Instructions>
1/ Using the text about Adam Wierman, answer these:
(a) Who supervised Wierman's PhD work?
(b) In what year did he receive the ACM SIGMETRICS Rising Star award?
(c) Which conferences are named as giving his work "Best Paper" awards?
2/ Can you retype the stretch of the text about Adam Wierman from "Adam Wierman is" through "Technology since 2007."?

American computer scientist

Adam Wierman is professor of computer science in the Department of Computing and Mathematical Sciences at the California Institute of Technology. He is known for his work on scheduling (computing), heavy tails, green computing, queueing theory, and algorithmic game theory.

==Academic biography==

Wierman studied at Carnegie Mellon University, where he completed his BS in Computer Science and Mathematics in 2001 and his MS and PhD degrees in Computer Science in 2004 and 2007. His PhD work was supervised by Mor Harchol-Balter. His dissertation received the Carnegie Mellon School of Computer Science Distinguished Dissertation Award. He has been on the faculty of the California Institute of Technology since 2007.

==Research==
Wierman's research has centred on resource allocation and scheduling decisions in computer systems and services. More specifically, his work has focused both on developing analytic techniques in stochastic modelling, queueing theory, scheduling theory, and game theory, and on applying these techniques to application domains such as energy-efficient computing, data centres, social networks, and electricity markets.

==Awards and honors==
Wierman was the recipient of an NSF CAREER award in 2009 and the ACM SIGMETRICS Rising Star award in 2011. His work has received "Best Paper" awards at the ACM SIGMETRICS, IEEE INFOCOM, and IFIP Performance conferences, among others. An extension of his work was used in HP's Net-zero Data Center Architecture, which was named a 2013 Computerworld Honours Laureate. His work received the 2014 IEEE William R. Bennet Prize. In 2023, he was named an ACM Distinguished Member. Wierman was named to the 2025 class of ACM Fellows, "for contributions to online algorithms, scheduling theory, and applications to sustainable computing".

The data>
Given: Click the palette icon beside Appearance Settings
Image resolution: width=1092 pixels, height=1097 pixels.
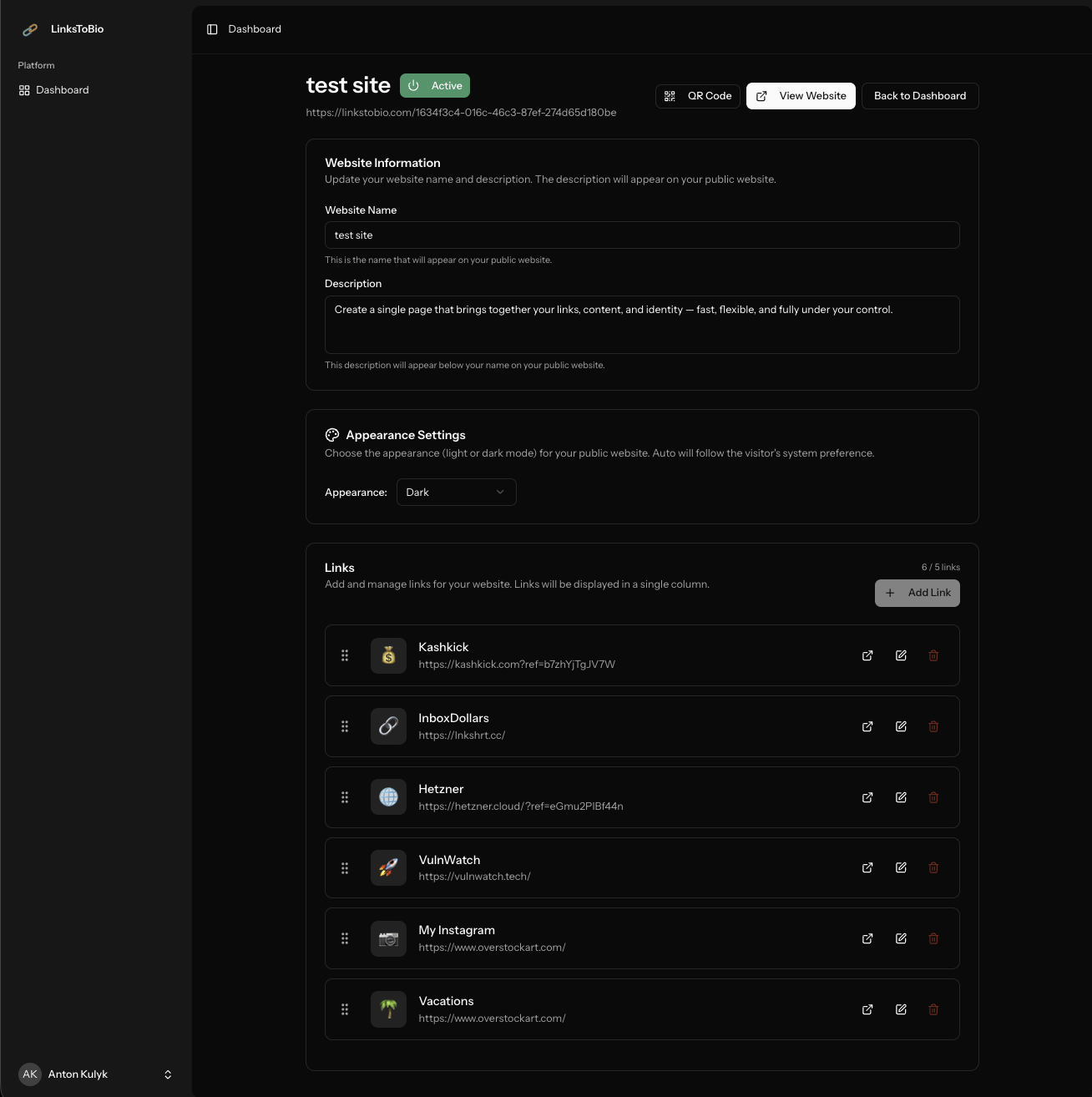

Results>
1/
(a) Mor Harchol-Balter
(b) 2011
(c) ACM SIGMETRICS, IEEE INFOCOM, and IFIP Performance

2/
Adam Wierman is professor of computer science in the Department of Computing and Mathematical Sciences at the California Institute of Technology. He is known for his work on scheduling (computing), heavy tails, green computing, queueing theory, and algorithmic game theory.

==Academic biography==

Wierman studied at Carnegie Mellon University, where he completed his BS in Computer Science and Mathematics in 2001 and his MS and PhD degrees in Computer Science in 2004 and 2007. His PhD work was supervised by Mor Harchol-Balter. His dissertation received the Carnegie Mellon School of Computer Science Distinguished Dissertation Award. He has been on the faculty of the California Institute of Technology since 2007.